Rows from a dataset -
++++++++++++++++++++

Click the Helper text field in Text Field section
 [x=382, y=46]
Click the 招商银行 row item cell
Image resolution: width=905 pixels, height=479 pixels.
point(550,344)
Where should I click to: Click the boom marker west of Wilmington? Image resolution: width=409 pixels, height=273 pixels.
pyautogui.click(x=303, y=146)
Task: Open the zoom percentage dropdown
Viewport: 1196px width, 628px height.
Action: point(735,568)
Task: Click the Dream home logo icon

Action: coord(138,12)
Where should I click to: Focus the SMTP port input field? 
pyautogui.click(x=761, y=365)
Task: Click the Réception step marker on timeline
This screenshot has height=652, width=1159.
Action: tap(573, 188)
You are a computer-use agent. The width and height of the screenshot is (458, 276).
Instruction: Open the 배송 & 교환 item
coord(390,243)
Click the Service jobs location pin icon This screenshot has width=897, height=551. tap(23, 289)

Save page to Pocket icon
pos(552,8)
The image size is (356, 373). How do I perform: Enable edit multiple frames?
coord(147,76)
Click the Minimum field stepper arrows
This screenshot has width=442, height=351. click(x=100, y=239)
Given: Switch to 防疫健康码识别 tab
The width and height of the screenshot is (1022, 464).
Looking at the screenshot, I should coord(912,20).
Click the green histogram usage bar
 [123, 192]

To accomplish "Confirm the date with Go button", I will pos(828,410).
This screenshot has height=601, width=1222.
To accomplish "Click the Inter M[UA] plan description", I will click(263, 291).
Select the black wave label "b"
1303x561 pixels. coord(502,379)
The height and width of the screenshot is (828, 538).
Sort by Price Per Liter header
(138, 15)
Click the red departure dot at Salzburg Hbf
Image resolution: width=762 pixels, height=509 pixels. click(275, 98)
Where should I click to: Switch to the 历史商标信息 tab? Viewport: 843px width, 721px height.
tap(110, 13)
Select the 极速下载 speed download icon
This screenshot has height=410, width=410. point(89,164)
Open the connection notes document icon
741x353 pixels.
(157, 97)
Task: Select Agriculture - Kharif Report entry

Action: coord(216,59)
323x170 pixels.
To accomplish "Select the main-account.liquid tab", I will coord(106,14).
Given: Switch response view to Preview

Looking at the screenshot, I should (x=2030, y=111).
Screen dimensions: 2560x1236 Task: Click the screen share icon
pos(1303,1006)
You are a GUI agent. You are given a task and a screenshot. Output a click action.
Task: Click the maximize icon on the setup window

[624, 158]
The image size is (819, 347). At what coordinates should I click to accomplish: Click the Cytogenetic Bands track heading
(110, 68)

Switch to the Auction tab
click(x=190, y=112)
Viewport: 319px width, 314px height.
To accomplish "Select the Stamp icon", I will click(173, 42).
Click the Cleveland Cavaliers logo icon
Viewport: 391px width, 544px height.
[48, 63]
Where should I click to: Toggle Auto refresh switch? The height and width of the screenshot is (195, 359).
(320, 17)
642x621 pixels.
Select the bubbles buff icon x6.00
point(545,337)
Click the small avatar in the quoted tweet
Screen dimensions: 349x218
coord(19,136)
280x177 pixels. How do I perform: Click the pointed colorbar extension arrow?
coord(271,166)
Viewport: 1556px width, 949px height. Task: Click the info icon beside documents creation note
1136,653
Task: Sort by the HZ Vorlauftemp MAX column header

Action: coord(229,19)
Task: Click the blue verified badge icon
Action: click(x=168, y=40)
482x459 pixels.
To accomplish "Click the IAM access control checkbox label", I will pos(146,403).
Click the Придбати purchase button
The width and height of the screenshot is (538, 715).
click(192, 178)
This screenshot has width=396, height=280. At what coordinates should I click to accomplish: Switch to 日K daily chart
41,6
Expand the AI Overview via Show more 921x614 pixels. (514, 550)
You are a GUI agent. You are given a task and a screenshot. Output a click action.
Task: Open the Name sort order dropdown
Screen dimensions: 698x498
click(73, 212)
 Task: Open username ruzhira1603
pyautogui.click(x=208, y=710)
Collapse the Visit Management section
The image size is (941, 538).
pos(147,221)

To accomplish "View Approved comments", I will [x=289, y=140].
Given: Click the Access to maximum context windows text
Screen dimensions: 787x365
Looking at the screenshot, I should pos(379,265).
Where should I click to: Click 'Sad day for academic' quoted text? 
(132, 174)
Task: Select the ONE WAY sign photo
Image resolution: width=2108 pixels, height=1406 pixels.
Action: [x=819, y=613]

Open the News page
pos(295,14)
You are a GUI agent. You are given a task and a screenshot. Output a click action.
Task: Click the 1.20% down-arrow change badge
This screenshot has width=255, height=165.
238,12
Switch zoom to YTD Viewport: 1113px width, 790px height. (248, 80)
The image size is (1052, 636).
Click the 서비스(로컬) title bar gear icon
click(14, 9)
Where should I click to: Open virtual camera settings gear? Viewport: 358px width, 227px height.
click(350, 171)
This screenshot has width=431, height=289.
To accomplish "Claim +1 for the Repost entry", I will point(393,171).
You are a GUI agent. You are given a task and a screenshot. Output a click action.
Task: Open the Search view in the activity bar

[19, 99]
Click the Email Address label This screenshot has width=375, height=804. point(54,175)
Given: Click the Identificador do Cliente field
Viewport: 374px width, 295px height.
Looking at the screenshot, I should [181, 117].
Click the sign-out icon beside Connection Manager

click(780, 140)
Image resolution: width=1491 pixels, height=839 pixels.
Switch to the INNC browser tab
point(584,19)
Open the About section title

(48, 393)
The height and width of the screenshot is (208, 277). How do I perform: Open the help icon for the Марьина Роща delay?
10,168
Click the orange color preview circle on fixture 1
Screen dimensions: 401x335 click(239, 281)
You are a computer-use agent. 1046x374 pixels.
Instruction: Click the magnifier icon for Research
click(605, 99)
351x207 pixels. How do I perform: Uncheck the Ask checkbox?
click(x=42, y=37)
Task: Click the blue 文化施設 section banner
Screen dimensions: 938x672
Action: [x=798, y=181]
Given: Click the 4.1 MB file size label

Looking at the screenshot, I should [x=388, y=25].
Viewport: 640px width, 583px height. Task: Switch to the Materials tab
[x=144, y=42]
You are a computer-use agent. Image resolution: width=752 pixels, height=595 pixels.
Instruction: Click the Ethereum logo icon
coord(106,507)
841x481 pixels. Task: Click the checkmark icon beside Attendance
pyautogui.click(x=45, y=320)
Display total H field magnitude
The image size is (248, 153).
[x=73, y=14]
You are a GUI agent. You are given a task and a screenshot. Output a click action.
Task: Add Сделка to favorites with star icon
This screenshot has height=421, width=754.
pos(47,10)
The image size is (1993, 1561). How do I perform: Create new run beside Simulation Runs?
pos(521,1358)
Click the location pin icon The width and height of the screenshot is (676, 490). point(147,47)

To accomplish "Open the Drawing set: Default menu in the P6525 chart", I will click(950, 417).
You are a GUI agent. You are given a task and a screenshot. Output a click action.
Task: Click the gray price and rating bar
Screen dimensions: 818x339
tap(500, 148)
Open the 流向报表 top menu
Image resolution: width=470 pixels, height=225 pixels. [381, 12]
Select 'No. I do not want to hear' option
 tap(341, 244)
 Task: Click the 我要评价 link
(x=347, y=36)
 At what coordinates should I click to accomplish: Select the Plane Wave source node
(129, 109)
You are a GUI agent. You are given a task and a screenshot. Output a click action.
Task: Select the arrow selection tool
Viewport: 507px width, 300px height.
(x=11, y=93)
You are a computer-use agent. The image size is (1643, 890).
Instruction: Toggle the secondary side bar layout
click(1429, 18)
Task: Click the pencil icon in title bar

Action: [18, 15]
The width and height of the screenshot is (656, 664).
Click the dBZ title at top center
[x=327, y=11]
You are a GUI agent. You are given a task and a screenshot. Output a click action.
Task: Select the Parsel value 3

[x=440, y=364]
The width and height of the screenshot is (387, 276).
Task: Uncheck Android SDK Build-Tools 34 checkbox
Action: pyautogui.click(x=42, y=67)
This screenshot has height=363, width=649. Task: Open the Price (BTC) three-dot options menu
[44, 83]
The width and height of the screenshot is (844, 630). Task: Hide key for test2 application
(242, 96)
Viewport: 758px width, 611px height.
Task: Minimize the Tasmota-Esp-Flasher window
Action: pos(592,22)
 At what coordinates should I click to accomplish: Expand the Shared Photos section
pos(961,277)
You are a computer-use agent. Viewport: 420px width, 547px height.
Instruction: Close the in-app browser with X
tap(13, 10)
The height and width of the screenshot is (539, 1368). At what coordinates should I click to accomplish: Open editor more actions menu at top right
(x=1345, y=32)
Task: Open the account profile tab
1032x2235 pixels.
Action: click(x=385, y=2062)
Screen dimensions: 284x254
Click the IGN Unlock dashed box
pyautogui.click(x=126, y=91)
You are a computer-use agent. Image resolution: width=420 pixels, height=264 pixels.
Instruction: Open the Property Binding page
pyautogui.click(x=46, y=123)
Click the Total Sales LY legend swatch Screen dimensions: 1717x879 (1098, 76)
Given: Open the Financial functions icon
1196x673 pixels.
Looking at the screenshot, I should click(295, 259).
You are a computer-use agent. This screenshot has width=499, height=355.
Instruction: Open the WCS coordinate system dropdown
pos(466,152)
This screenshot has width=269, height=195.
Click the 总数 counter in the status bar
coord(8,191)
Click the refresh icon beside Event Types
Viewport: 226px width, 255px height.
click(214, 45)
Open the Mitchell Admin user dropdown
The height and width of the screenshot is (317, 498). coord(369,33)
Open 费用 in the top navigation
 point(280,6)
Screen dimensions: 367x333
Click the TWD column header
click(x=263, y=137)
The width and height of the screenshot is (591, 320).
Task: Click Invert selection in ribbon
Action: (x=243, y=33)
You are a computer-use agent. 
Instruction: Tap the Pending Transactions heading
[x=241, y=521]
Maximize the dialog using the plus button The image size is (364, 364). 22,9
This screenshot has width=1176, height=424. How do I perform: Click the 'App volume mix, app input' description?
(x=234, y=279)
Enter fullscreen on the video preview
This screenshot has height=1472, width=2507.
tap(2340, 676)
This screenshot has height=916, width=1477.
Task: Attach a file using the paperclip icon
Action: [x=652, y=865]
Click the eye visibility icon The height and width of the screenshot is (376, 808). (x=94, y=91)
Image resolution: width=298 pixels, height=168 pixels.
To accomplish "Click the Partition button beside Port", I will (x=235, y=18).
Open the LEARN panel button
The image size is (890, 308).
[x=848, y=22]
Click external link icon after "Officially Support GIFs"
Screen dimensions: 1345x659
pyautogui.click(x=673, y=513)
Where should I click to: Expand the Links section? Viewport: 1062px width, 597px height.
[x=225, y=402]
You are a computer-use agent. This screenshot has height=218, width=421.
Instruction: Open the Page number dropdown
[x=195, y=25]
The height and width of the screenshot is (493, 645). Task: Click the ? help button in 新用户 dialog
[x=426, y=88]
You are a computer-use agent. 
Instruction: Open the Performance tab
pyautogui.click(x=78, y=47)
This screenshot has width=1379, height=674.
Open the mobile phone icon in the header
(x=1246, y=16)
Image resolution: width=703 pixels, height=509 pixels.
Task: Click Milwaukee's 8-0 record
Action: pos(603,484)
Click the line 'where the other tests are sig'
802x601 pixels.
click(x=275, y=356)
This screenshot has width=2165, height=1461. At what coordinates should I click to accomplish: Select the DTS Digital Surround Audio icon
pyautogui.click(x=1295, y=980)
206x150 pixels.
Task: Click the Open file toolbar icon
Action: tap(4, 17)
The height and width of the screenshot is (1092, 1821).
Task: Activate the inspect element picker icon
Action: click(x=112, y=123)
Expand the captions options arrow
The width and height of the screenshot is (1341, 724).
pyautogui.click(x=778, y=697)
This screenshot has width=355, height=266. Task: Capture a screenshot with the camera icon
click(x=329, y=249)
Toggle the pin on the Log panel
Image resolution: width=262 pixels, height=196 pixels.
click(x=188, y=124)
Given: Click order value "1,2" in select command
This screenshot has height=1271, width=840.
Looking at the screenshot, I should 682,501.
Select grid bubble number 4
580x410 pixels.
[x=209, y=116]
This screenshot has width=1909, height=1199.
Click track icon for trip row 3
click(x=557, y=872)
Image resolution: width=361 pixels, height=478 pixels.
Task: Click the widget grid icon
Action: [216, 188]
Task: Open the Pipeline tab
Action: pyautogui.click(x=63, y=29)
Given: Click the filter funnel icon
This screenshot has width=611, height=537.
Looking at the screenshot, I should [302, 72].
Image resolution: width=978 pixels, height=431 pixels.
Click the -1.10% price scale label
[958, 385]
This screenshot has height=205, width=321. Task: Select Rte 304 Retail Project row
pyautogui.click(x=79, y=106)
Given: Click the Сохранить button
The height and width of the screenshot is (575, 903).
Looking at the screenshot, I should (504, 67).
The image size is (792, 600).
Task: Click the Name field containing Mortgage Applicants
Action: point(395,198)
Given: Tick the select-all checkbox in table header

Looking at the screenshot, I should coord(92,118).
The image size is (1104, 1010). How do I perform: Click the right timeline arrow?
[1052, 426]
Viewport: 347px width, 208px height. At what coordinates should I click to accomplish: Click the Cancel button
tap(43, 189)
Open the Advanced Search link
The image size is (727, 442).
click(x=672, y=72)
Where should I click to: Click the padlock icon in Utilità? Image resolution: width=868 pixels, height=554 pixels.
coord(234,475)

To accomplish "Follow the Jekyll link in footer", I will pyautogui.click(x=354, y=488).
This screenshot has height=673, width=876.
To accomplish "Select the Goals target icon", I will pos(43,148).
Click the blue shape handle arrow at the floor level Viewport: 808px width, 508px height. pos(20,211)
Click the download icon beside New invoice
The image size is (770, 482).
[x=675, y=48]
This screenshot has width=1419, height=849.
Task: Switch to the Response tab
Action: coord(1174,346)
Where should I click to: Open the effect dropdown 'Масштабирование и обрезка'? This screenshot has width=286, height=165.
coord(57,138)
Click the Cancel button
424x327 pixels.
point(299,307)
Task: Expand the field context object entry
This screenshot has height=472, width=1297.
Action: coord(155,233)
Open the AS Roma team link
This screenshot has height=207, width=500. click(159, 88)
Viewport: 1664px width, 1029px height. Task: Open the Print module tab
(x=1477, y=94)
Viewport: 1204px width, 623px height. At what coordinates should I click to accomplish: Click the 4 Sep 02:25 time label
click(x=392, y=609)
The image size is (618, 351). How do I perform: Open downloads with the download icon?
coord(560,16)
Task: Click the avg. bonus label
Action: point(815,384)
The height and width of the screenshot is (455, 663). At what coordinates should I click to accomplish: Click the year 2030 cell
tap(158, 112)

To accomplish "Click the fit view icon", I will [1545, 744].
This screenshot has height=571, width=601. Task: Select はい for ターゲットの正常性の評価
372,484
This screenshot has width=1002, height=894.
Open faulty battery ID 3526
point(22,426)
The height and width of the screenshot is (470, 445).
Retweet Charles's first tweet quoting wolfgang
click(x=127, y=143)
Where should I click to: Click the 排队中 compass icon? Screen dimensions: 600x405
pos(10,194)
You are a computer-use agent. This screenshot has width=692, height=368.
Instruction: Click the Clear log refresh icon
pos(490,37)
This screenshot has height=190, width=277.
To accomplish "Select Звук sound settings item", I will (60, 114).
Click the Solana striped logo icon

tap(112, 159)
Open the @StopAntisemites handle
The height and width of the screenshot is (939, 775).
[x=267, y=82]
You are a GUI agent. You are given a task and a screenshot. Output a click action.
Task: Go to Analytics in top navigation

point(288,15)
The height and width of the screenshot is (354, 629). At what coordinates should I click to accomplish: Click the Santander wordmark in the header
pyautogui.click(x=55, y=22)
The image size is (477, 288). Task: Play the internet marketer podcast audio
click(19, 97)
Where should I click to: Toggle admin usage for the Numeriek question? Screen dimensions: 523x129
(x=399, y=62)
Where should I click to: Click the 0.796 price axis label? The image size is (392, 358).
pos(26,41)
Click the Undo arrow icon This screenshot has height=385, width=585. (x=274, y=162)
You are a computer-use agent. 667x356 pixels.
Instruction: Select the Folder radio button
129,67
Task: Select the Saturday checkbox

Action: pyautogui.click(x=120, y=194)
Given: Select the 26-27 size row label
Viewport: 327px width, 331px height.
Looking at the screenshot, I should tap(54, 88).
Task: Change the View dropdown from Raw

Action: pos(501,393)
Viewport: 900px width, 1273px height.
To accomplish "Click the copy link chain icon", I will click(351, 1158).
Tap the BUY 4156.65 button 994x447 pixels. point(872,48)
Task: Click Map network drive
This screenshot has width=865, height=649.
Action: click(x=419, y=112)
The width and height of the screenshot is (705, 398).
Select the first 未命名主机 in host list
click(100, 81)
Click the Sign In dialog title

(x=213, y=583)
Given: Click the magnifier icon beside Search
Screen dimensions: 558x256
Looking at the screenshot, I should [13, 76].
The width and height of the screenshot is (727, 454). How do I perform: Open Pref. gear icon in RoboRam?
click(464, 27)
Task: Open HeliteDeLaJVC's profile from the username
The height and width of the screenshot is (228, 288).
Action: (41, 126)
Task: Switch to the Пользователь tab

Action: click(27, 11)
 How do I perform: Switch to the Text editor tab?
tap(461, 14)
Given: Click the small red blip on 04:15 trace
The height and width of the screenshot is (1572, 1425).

++++++++++++++++++++

PROBLEM REQUIREMENTS - Copy the data from its first line through the line containing "point(550,344)", with both of those lines included.

TASK SOLUTION -
Click the Helper text field in Text Field section
 [x=382, y=46]
Click the 招商银行 row item cell
Image resolution: width=905 pixels, height=479 pixels.
point(550,344)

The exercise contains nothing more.